School of Economics

The Longevity of Famous People from Hammurabi to Einstein

The Longevity of Famous People from Hammurabi to Einstein

David de la Croix and Omar Licandro

In this publication in the Journal of Economic Growth, David de la Croix and Omar Licandro aim to document the long period in which human longevity, defined as the average lifespan of individuals of a given cohort, stagnate and identify the time at which it started to increase above its plateau mean. To this aim, the authors built a new dataset of around 300,000 famous people born between the 24th century BCE (Hammurabi, king of Babylonia, is among the first) and 1879 CE, the year of Albert Einstein's birth. Vital dates were taken from the Index Bio-bibliographicus Notorum Hominum (IBN), which also contains information on multiple individual characteristics, including place of birth and death, occupation, nationality, religion and gender, among others. This very comprehensive tool, covering 3000 biographical sources from all countries and historical periods, enables Omar Licandro and his co-author to go beyond the current state of knowledge and to provide a global picture.

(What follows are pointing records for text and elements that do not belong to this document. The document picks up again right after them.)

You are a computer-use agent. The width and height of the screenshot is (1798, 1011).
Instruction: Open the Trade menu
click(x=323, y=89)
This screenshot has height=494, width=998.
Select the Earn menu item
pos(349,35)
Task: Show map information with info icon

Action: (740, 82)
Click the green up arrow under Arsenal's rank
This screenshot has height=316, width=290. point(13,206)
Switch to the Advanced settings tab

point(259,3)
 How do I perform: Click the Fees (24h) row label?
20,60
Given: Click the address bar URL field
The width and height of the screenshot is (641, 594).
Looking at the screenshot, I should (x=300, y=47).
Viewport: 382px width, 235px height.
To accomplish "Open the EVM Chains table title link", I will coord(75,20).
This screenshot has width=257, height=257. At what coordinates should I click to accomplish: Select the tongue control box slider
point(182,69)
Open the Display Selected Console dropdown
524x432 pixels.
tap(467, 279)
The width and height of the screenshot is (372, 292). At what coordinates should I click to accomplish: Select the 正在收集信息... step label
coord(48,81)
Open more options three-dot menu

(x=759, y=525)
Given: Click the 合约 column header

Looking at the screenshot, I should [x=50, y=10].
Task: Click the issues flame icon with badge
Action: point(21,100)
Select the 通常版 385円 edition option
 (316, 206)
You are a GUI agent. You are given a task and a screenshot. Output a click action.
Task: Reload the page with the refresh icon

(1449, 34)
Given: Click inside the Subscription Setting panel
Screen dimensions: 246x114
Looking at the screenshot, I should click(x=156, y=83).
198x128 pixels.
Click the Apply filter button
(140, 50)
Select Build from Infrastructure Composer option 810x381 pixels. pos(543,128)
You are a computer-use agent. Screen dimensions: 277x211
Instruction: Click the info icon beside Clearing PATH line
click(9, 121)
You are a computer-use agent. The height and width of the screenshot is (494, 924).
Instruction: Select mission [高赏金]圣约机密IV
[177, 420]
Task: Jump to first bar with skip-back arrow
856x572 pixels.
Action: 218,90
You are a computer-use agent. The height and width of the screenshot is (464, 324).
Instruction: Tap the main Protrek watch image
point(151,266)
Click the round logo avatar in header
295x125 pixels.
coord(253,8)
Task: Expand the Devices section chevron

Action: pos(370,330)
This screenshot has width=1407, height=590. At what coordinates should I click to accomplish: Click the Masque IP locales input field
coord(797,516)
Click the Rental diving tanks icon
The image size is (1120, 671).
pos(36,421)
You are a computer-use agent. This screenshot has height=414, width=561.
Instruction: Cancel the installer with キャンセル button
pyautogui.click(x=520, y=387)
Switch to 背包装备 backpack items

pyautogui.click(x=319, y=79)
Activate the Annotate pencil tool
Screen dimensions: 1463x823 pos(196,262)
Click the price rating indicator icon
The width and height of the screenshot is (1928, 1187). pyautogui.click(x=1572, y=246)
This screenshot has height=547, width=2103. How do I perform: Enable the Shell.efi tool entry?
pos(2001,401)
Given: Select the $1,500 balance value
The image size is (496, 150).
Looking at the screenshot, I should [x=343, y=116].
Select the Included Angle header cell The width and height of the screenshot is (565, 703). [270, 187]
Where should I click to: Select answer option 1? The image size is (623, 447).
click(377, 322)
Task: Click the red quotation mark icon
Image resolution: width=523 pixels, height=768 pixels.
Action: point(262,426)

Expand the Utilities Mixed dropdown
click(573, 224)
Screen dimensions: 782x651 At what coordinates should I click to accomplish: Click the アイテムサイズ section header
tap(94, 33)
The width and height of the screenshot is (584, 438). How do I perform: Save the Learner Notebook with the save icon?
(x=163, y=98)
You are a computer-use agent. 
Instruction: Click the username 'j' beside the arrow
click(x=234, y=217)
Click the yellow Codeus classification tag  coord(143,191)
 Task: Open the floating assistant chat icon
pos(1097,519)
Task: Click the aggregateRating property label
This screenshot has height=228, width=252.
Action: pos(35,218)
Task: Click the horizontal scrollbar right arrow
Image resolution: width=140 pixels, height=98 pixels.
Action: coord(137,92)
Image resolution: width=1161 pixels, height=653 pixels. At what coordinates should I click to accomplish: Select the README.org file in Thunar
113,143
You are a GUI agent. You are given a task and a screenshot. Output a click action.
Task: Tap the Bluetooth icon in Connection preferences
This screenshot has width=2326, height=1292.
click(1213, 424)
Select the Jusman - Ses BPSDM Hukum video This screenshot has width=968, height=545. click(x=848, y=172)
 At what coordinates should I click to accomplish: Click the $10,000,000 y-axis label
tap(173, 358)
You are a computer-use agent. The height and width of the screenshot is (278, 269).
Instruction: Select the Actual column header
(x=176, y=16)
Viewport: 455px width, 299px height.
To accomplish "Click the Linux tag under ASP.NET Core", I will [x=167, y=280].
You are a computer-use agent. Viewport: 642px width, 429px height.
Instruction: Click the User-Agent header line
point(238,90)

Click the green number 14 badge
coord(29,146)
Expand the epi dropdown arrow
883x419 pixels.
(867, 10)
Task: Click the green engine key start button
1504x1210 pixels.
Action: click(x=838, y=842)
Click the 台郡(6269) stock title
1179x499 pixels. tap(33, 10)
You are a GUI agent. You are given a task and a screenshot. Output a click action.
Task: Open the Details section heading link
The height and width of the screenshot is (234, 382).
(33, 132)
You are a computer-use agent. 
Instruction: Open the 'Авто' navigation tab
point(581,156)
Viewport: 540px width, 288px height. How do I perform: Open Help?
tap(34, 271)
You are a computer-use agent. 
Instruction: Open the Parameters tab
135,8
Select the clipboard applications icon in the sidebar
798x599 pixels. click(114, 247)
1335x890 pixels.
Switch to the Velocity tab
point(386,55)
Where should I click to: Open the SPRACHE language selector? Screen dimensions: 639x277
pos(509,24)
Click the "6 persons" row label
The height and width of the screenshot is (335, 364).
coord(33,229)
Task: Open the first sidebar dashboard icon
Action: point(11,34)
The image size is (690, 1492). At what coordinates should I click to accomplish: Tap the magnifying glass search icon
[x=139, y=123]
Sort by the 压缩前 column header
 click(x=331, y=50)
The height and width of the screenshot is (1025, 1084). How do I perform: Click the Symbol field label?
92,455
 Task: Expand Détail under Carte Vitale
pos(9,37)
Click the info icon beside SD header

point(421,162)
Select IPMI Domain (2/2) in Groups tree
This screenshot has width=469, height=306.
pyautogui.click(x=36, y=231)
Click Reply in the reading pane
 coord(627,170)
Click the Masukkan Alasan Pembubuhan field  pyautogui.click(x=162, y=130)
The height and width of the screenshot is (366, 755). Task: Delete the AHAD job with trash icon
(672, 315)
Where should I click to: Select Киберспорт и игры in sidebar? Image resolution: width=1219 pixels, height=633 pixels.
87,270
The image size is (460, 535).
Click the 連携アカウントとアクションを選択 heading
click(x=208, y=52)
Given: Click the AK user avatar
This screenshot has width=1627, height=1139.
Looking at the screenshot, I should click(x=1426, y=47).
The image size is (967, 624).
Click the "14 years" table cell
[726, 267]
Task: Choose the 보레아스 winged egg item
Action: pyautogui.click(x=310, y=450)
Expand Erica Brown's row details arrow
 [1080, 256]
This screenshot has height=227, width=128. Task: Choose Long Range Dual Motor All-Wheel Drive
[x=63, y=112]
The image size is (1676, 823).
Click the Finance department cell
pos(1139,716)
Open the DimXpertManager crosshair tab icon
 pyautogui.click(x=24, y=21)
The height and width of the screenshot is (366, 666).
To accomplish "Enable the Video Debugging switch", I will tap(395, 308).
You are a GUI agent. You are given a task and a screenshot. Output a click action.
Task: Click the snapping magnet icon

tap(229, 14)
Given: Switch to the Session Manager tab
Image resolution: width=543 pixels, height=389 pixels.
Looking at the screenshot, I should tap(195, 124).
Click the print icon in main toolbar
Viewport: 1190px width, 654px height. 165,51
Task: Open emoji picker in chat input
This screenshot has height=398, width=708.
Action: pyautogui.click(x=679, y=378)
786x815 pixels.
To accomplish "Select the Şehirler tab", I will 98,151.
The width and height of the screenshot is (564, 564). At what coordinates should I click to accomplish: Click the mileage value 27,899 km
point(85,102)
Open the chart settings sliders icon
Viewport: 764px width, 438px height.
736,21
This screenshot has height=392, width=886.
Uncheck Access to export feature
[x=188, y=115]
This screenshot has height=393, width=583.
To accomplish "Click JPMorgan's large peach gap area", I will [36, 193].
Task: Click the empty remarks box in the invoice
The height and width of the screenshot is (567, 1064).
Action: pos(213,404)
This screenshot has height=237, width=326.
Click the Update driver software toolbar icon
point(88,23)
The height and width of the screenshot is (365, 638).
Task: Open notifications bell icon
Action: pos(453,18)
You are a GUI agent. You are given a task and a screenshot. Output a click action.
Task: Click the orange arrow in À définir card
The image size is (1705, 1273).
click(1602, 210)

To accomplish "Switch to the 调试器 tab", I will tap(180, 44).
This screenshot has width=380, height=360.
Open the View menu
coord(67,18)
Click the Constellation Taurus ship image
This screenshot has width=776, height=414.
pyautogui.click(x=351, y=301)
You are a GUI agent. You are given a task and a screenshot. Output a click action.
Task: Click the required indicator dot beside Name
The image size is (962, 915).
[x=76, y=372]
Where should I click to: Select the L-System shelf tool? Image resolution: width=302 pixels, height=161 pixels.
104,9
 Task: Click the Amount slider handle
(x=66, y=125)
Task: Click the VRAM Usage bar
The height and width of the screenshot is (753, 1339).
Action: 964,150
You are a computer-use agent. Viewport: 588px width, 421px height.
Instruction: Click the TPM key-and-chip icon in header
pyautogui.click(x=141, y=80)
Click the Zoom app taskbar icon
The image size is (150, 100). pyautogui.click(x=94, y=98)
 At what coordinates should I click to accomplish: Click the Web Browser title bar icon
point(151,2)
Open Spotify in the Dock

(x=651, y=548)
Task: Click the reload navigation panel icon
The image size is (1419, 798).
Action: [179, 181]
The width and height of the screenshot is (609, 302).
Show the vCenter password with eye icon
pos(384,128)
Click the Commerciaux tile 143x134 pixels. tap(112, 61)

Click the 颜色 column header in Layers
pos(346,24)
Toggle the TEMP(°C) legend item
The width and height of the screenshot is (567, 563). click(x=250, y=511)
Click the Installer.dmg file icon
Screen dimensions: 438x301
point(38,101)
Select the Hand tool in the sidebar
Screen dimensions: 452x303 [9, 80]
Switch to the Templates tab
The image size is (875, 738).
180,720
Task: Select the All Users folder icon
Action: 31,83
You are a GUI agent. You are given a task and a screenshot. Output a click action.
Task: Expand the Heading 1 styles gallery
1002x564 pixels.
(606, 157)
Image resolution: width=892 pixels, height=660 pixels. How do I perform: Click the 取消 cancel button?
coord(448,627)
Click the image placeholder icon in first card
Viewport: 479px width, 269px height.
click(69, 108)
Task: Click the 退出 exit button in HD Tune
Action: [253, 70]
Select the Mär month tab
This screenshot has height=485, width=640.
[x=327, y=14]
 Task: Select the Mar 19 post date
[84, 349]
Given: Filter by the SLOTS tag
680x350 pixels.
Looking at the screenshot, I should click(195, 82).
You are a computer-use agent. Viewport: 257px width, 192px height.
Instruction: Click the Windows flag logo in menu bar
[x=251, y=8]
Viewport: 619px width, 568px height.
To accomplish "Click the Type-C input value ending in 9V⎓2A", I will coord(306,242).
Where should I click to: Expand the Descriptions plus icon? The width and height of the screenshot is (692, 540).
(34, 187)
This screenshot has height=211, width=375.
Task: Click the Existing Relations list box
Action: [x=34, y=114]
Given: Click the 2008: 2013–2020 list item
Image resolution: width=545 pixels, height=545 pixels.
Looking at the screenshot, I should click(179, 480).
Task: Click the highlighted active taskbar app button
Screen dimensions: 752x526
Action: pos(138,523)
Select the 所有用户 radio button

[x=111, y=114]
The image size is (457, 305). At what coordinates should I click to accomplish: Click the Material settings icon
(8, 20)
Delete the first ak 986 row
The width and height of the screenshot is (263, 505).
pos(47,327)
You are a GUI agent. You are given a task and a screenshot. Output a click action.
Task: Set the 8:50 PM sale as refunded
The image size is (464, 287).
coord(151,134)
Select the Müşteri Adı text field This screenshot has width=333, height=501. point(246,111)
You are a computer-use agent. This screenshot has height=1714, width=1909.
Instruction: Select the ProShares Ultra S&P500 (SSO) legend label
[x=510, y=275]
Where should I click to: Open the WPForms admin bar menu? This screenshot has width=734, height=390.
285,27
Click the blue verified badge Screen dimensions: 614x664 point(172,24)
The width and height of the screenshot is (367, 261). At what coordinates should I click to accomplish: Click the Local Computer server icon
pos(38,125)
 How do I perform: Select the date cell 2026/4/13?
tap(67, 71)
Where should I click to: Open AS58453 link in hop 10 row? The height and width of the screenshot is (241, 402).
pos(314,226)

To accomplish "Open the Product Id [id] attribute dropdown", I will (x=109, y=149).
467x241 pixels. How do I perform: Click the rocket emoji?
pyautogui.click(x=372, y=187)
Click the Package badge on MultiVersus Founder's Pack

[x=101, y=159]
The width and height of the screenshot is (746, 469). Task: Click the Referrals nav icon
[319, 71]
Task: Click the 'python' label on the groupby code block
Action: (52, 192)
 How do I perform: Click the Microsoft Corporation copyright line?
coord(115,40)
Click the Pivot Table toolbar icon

The main contribution of this paper is fourfold. First, it documents, using a worldwide, long-running, consistent database, that there was no trend in adult longevity until the second half of the 17th century, longevity of famous people being at about 60 years during this period. This finding is important as it provides a reliable confirmation to conjectures that life expectancy was rather stable for most of human history and establishes the existence of a Malthusian epoch.

Second, it shows that permanent improvements in longevity preceded the Industrial Revolution by at least one century. The longevity of famous people started to steadily increase for generations born around 1650, reaching a total gain of around nine years for Einstein's cohort. The rise in longevity among the educated segment of society hence preceded industrialization, lending credence to the hypothesis that human capital may have played a significant role in the process of industrialization and the take-off to modern growth.

Third, using information about locations and occupations available in the database, Omar Licandro and his co-author also found that the increase in longevity did not occur only in the leading countries of the 17th-18th century, but almost everywhere in Europe, and was not dominated by mortality reductions in any particular occupation. Hence, the results found in the existing literature about some local groups of nobles generalize to the whole class of elite people, including writers, scientists, artists, master craftsmen, etc.

Fourth, the rise in longevity is associated primarily with the recanalization of age specific mortality rates, not with a change in the characteristic length of life as measured by the lifespan. This suggests that the rise in longevity we observe in the 17th-19th century does not reflect changes in the biological lifespan of humans but rather improvements in its environment.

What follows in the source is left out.